2.5. Limitation of Surface Plasmon Resonance Sensor

Surface plasmon resonance sensing is a label-free technique. No probes are labeled on analytes and the SPR signal changes solely come from the local refractive index changes induced by the binding of analytes. The refractive index changes are proportional to the mass loaded on the sensor surface; therefore, smaller molecules generate lower signals and pose challenges for SPR sensing. The smallest detectable molecular weight by SPR sensors was reported to be ~180 Da [46,47]. To attain optimal sensitivity, specific protocols are designed for SPR detection of small molecules.
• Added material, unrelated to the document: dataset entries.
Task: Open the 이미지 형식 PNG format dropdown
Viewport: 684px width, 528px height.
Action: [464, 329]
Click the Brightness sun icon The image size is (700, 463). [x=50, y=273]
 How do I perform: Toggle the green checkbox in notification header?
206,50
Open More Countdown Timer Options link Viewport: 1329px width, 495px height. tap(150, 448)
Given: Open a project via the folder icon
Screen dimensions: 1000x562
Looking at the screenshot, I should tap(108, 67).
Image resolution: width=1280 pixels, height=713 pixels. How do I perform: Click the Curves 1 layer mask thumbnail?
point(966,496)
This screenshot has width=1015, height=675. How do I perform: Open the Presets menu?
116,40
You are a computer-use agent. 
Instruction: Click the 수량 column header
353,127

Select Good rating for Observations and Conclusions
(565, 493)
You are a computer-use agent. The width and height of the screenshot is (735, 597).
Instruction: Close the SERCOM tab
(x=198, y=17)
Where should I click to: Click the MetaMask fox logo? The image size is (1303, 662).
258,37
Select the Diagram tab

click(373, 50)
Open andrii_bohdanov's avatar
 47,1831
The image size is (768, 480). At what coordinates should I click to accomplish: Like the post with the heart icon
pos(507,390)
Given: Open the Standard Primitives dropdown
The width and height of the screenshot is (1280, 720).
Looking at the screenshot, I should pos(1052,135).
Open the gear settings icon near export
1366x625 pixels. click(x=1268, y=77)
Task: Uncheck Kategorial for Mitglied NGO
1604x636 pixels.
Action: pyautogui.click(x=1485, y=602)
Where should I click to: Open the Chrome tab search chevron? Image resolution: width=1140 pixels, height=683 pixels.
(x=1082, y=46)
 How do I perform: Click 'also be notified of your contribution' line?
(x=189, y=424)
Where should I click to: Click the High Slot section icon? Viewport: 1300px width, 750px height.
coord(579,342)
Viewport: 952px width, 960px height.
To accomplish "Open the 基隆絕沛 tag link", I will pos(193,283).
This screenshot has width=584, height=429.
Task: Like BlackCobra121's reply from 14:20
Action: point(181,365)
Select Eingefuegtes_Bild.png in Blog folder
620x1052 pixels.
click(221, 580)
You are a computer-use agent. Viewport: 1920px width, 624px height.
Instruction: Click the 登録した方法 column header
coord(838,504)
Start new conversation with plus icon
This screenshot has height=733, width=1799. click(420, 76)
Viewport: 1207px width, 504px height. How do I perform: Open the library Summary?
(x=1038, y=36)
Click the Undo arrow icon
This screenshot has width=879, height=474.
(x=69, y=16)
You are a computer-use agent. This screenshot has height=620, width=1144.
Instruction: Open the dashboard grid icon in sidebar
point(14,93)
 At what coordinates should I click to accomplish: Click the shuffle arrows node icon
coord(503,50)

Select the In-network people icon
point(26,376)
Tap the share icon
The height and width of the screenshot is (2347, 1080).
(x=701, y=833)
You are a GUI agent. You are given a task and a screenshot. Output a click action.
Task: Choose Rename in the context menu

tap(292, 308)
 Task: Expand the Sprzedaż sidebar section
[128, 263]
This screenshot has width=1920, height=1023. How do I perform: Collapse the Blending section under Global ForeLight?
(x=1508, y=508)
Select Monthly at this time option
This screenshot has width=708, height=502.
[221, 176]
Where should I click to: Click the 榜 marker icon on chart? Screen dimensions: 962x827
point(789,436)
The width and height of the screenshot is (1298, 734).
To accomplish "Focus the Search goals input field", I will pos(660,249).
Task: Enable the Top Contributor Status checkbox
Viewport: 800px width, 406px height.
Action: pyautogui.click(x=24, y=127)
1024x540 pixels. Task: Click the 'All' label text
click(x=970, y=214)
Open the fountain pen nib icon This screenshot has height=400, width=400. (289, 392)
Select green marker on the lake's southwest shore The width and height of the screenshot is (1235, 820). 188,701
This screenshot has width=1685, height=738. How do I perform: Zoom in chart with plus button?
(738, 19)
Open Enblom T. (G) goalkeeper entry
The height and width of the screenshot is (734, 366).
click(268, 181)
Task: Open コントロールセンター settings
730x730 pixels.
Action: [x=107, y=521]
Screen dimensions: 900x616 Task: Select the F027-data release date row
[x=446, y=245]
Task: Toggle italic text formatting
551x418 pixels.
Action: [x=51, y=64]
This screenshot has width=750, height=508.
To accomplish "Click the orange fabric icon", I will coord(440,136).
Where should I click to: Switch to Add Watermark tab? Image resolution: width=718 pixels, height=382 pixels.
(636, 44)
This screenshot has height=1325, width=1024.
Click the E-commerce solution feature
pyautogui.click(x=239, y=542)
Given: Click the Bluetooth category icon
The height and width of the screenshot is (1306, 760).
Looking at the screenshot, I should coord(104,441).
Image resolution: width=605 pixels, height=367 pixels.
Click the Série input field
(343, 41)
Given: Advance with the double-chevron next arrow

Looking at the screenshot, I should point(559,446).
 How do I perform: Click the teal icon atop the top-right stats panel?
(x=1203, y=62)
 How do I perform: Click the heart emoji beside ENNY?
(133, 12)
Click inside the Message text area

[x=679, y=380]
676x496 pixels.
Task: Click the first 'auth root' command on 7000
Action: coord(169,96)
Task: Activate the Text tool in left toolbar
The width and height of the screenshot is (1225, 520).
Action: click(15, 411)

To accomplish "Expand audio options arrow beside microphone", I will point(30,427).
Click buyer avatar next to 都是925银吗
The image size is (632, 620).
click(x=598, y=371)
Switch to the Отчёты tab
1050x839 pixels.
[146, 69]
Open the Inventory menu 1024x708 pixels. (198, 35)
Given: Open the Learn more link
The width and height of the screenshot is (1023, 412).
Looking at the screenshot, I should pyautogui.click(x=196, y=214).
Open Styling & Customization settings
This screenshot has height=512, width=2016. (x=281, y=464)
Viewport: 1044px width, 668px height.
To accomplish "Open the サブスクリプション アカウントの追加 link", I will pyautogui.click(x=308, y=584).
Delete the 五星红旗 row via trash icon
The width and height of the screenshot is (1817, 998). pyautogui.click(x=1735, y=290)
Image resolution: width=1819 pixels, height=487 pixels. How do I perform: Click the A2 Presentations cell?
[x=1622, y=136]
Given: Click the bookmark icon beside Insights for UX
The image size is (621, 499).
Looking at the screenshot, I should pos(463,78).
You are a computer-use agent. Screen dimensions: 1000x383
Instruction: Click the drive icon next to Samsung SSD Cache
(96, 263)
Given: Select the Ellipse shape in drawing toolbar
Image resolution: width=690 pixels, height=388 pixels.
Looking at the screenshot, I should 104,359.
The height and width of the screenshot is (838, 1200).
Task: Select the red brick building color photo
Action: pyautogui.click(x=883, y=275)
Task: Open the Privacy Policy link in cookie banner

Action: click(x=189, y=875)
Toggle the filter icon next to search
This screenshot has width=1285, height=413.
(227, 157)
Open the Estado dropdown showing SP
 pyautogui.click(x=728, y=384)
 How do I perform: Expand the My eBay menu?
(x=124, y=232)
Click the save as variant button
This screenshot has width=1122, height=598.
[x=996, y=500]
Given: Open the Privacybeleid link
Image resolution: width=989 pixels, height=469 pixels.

These designs involve the use of a second molecule with labels or a competitive assay with large molecules. These two schemes are illustrated in Figure 5 [48]. In Figure 5a, analytes are captured on the sensor surface, and then the primary antibodies are attached to provide the required mass; second antibodies conjugated with gold nanoparticles can be added to further enhance the signals. In Figure 5b, previously prepared antigens labeled with high mass molecules are used in competition with the unlabeled sample analytes. The SPR signal in this competitive immunoassay is inversely proportional to the analyte concentration. For small molecules detection, special designs of surface chemistry and the addition of labeled molecules are required for SPR sensors.

3. Microfluidic Surface Plasmon Resonance Sensor

Integration of SPR sensing technology with microfluidics offers the advantages of automation, small volumes, rapid processing, and perhaps enhanced sensing efficiency with a proper design [49,50,51]. Microfluidics might increase the reaction rate, reduce the diffusion time, and regenerate the surface more efficiently [52]. The automation through microfluidics gives improved reproducibility and increasingly precise control over each reaction stage [53]. The integration of sensing and microfluidic system is important to attain a high level of performance. This is particularly true for parallel SPR imaging as the sample simultaneously reacts with multiple ligands immobilized on a single chip, in which microfluidics can help to increase the throughput of a single chip and provide better delivery of the sample flow.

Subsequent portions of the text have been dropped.